CHICAGO — As Bryce Harper astutely pointed out before Monday’s game against the Cubs, he is not a pitcher. He will not face Cubs third baseman Kris Bryant in any isolated matchup during this week’s series at Wrigley Field, nor presumably in any other. One Las Vegas prodigy will not beat the other in the next three games — one player’s team will outscore the other. There will be no one-on-one heavyweight bout.
But because Bryant can remember the days when Harper was a pitcher, because 23-year-old Bryant and 22-year-old Harper have known each other since coaches pitched to them, the fact that they are on the same major league field inspires undeniable excitement.
“Obviously it’s cool. We grew up playing against and with each other, and now it’s a bigger stage,” Bryant said. “That’s obviously pretty cool to live out our dreams. It’s something we always wanted to do, so it’ll be fun today.”
Bryant, who played on the same Las Vegas Ballbusters as Harper did, said he first played with the Nationals right fielder when he was nine and Harper was seven. Harper always played with the older players because, as Bryant remembers it, “he was so good.”
“Just what I remember of him was he was just so much bigger and so much stronger than everybody. Better,” Bryant said. “He always threw hard, hit the ball farther. And I was like ‘wow, this kid’s gonna go somewhere.’ Obviously, he’s here doing what he’s doing. I expected nothing else.”

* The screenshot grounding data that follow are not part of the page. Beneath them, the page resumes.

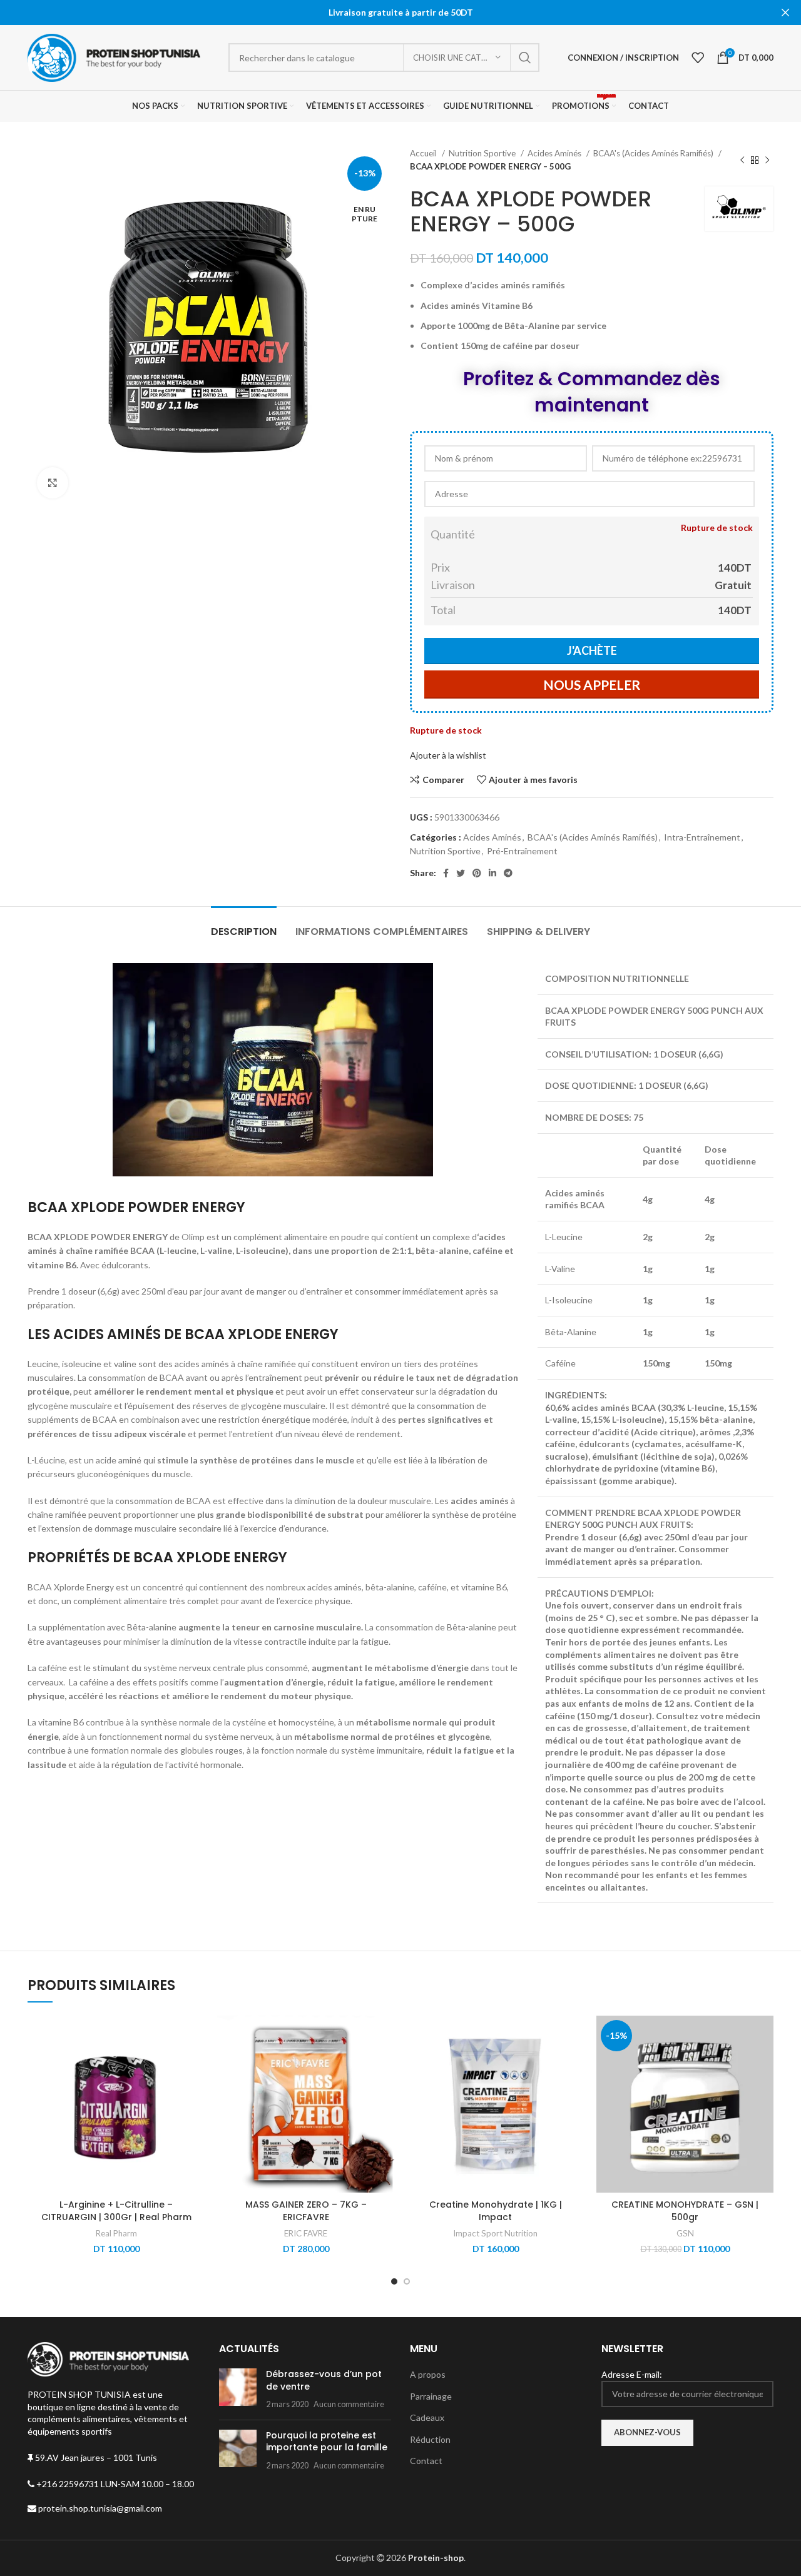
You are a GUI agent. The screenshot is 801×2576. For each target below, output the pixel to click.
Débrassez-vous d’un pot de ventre (324, 2380)
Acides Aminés (555, 153)
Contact (426, 2460)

Harper pitched — “threw really hard” — but Bryant said he thought Harper was too good a hitter to make his living on the mound.
“I honestly thought he was a good enough catcher,” Bryant said. “The arm that he had, he threw out a lot of runners. That’s what I thought he was gonna be. But definitely did not think he was gonna be a pitcher. Too much talent hitting-wise, and he has all the tools.”
Bryant opted to play at the University of San Diego before beginning his professional career. He was drafted with the second pick of the 2013 draft, and played in the minor leagues until this April. The Cubs opted not to place him on their opening-day roster, instead calling him up amidst commotion and controversy that festered when they left him in Class AAA to begin the season despite a dominant spring, in order to limit his major league service time enough to maintain one more year of team control. In 35 games since his call up, he is hitting .273 with 35 hits, five home runs.
As the Cubs held Bryant back earlier this season, Harper — who played three full seasons before Bryant debuted — tweeted. “If (Bryant) doesn’t make the big league team out of camp, then that’s a joke!” he wrote, supporting the player he and his teammates used to call “Silk” because of how smoothly he maneuvered around the infield and the batter’s box.
“I mean, I think he’s a great player. I think he needed to be in the big leagues,” Harper said. “But I understand the business side of it, what goes on on that side. If I was the Cubs I would’ve did the same thing. I’d want him for another year, too.”
Harper called Bryant a “great talent,” and remembers him pitching, too.
“I’m excited for him,” Harper said. “I always cheer for guys that are from my area.”
Other than geography and prodigious power, Bryant and Harper are about as different as two stars can be. Harper is emotional, unfiltered and aggressive. Bryant is mild-mannered and less polarizing, though few players match Harper’s ability to inspire loud opinions.
“I think we have very different personalities, and I think that’s good for the game,” Bryant said. “It’s good to have guys who wear their heart on their sleeves and he’s one of those guys and it’s awesome to see that. He plays so hard for his team, and I think that’s respectful. He’s very confident and I think that’s cool to see. I think everybody can learn from that, because to play this game, you have to be confident. You have to believe you’re the best in the field. I do that in a different way, and he does that, and it’s pretty cool to see that.”